La Sonata n.º 4 es, no obstante, bastante diferente del tipo de música que había venido haciendo el compositor alemán en su época de estudiante, abiertamente romántica y en la más pura tradición germánica. Como ocurrió con tantos otros compositores contemporáneos de Hindemith, su visión de la música cambió tras su experiencia en la Primera Guerra Mundial. Primero, su padre fue enviado a Alsacia en 1914 y falleció en las trincheras, y en 1918 le tocó el turno a él, aunque tuvo la suerte de ser escogido para tocar en la banda militar y en el cuarteto de cuerda del coronel de su regimiento, y tan solo ejerció de centinela en las trincheras hacia el final de la guerra. A tenor de sus cartas, fue una experiencia traumática para él, pero también una que le abrió los ojos al tipo de arte que quería crear. Hindemith remonta el descubrimiento a una interpretación del Cuarteto de cuerda en sol menor del compositor francés Claude Debussy, que ofreció para su coronel: «[…] nos dimos cuenta por primera vez de que la música es más que estilo, técnica y expresión de sentimientos personales. Aquí, la música trascendió las fronteras políticas, el odio nacional y los horrores de la guerra. En ningún otro momento he comprendido tan completamente en qué dirección debe desarrollarse la música».
Con este nuevo perfil internacionalista, Hindemith fue uno de los artistas jóvenes de la recién formada República de Weimar que rechazó las elevadas pretensiones de la música de finales del siglo xix. Como muchos de sus colegas, en una búsqueda que daría como fruto el neoclasicismo, Hindemith persiguió una nueva claridad en su trabajo mientras experimentaba con la tonalidad y comenzaba también a reflexionar sobre la función social de la música y del intérprete, que más tarde teorizaría en sus ideas sobre la Gebrauchsmusik o «música utilitaria».

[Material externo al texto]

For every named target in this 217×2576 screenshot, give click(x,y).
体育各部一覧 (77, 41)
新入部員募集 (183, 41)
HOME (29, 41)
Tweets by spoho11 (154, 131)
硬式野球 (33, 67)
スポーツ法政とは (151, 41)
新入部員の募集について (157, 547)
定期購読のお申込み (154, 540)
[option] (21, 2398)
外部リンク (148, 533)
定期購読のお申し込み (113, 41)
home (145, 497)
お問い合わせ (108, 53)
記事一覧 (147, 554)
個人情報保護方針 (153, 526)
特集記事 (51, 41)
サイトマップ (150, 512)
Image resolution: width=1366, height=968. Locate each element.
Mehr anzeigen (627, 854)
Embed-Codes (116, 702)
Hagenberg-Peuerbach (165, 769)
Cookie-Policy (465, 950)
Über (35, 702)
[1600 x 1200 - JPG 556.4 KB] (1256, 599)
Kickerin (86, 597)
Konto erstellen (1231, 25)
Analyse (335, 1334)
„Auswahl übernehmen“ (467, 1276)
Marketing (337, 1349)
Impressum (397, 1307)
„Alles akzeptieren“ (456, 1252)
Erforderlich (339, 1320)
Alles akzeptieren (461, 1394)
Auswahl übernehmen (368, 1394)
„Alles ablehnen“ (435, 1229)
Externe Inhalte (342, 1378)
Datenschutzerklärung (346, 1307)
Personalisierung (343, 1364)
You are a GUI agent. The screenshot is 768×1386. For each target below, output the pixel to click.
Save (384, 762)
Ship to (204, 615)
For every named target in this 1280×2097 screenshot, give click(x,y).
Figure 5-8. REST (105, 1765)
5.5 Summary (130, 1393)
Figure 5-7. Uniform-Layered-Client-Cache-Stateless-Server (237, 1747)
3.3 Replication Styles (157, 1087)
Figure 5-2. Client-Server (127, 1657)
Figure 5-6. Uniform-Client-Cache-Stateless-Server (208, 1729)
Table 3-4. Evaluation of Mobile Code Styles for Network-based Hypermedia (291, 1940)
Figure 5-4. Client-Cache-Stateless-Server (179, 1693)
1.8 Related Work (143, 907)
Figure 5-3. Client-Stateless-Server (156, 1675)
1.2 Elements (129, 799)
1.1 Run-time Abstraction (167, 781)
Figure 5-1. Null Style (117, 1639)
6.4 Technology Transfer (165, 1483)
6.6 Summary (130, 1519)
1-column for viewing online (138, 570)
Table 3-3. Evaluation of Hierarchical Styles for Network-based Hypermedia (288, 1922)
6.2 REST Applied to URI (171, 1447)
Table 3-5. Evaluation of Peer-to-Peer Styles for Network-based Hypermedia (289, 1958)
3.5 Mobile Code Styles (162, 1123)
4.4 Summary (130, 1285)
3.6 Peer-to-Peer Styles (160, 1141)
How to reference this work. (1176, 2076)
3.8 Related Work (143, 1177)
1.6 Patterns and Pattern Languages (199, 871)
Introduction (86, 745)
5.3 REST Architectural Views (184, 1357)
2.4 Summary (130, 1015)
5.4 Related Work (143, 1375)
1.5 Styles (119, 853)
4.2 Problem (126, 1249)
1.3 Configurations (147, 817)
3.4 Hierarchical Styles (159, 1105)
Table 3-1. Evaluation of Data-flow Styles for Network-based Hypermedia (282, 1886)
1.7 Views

Tal cambio de dirección puede apreciarse ya en muchos rasgos de esta Sonata para viola que compuso nada más terminar la guerra. Aparecen en ella dos influencias internacionales evidentes: la de la música rusa y la de Claude Debussy. La sombra de este último es evidente en la Fantasía que sirve de apertura, en la que nos topamos con el lenguaje armónico ampliado característico de Debussy (entre otros elementos, con su uso de escalas modales) e incluso con algún pasaje cromático que recuerda irremediablemente al Preludio a la siesta de un fauno. Las escalas de tonos enteros, que juegan un papel destacado en el tercer movimiento, parecen proceder más bien de la música rusa, que siempre le interesó a Hindemith y había comenzado a reunir una biblioteca de autores como Borodin o Glazunov a mediados de la década de 1910.
Los dos movimientos finales, que forman en su conjunto una gran sucesión de variaciones, son un fascinante terreno sobre el que explorar cómo estaba transitando Hindemith desde un lenguaje tonal funcional hacia una tonalidad extendida apoyada sobre un trabajo temático muy sólido. En cualquier caso, y más allá de lo interesante que resulte esta Sonata en el plano compositivo, lo esencial es su capacidad para conectar con el público gracias a un lirismo, y también dramatismo, de altísimo vuelo poético.